親耳聽到自己侄女會跳《九歌朝鳳》時,靜妃亦是很詫異,再聽到皇上的詢問更是勉強一笑,不過還是迅速有了說辭,“晴宛自小便獨愛舞曲,隻可惜性子內斂。一直在閨中很少出來,臣妾入宮後更是很少聽聞晴宛的事情,今日一聞,也很驚訝,還望皇上恕罪。”見皇上側臉略顯緩和,才鬆了一口氣,一記冷光射向旁邊媚笑的雲貴妃。

鄭晴宛低眉順眼,並沒有察覺到高台上的壓抑氣氛,水藍色長袖用力一收,奏樂聲緩緩流淌,隨著樂聲時緩時快,女子芙蓉斜盼,柳腰柔軟無骨,擺動間長袖纏繞在手腕上翩翩舞動,樂聲流轉入恢宏氣勢時,水藍色身影宛若蛟龍靈動起舞,右手腕翻轉,長袖一端纏與屋頂,嬌柔身軀隨著舞動的長袖不斷旋轉,雖不及當年顧夫人的翩若驚鴻,但也足以令人驚歎回味。

殿中兩側的人不覺拍手叫好,隻有那些官家小姐們目露嫉妒,恨不得把紅毯上的人影吞下。奏樂聲終於結束了**,緩緩至於結束。女子拂袖中玉指探出,雙臂如靈蛇般纏在一起,水藍色的裙擺隨著腳步飄舞起來,讓人應接不暇,奏畢,腳步停,在水藍長袖再次向兩邊甩出時,紅毯上人兒瞬間藍色衣裳變為淡粉色,令人一驚。

“好,好,鄭大人的千金好一首《九歌朝鳳》。最後變身仿若鳳凰磐涅一般。”皇上爽朗大笑,已沒有剛才的陰晴不定。

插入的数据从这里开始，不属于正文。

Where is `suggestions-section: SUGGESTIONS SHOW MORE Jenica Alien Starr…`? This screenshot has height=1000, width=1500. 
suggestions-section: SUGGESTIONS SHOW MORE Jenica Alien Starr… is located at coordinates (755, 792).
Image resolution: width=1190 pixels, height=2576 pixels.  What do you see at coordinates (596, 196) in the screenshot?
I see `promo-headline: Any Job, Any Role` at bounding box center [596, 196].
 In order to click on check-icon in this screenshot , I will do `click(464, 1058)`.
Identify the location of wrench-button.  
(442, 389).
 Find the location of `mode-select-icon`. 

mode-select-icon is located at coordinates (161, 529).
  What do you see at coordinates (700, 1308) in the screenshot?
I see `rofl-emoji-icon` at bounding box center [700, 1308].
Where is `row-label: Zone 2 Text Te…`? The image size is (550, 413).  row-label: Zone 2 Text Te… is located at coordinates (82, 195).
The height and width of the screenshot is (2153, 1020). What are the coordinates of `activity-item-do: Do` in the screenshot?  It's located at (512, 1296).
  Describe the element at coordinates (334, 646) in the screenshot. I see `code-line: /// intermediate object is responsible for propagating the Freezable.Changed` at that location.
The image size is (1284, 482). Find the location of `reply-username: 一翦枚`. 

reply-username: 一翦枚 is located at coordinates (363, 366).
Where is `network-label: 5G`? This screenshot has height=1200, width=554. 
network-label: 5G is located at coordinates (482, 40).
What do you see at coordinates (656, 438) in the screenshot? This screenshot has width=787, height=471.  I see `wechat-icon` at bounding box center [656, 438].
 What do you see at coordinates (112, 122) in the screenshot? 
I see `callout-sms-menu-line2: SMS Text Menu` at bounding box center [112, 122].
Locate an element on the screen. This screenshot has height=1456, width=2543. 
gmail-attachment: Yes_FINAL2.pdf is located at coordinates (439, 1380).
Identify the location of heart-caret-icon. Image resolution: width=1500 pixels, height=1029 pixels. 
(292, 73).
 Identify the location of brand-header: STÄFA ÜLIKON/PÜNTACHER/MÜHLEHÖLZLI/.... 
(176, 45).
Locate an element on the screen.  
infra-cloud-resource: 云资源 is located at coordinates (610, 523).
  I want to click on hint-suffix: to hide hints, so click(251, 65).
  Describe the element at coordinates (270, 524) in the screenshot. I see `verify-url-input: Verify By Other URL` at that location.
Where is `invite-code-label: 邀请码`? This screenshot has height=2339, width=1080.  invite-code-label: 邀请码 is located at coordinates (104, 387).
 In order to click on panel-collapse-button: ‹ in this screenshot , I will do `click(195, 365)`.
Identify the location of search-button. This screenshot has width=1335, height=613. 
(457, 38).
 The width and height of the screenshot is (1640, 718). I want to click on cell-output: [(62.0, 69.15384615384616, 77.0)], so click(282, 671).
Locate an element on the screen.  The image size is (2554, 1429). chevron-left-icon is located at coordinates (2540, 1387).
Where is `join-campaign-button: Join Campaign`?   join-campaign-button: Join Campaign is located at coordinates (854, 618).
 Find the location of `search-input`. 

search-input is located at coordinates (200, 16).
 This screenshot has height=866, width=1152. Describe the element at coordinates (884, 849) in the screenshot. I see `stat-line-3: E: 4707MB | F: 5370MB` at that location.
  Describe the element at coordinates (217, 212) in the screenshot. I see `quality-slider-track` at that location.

鄭晴宛嘴角不覺發出玲瓏笑意,跪拜在地上,聲音清亮:“臣女願意入宮為皇上作舞。”此言一出,高台上的靜妃差點站起來,幸是旁邊的蓮貴嬪按了她的手,才讓她鎮定下來。

皇上沒有直接應下,而是看向靜妃,“靜妃覺得如何?”

靜妃咬著牙目光掠過雲貴妃笑顏如花的嬌容,才開口:“皇上又得一美人,臣妾自然高興。”已是定局的事情哪容得她說什麽,不得不口是心非,且盈盈起身施禮,“還望皇上好好待晴宛。”今日這事明顯是雲貴妃早有準備,斜睨到自家兄弟麵色沉靜,突覺得渾身顫冷,多年寵愛的侄女竟然要與自己爭一個男人。

皇上一揮手,立即有宮女過來扶著靜妃回到座位上,見她目光溫柔沒有異樣,才頗為滿意的點點頭,揮手,福安走近,已給鄭晴宛封下賞賜。

宴會繼續,下麵的眾人不覺對今晚宴會多了幾分興致,就說剛才封妃之事,靜妃的侄女竟是由雲貴妃推給皇上的,這其中的關係令人費解。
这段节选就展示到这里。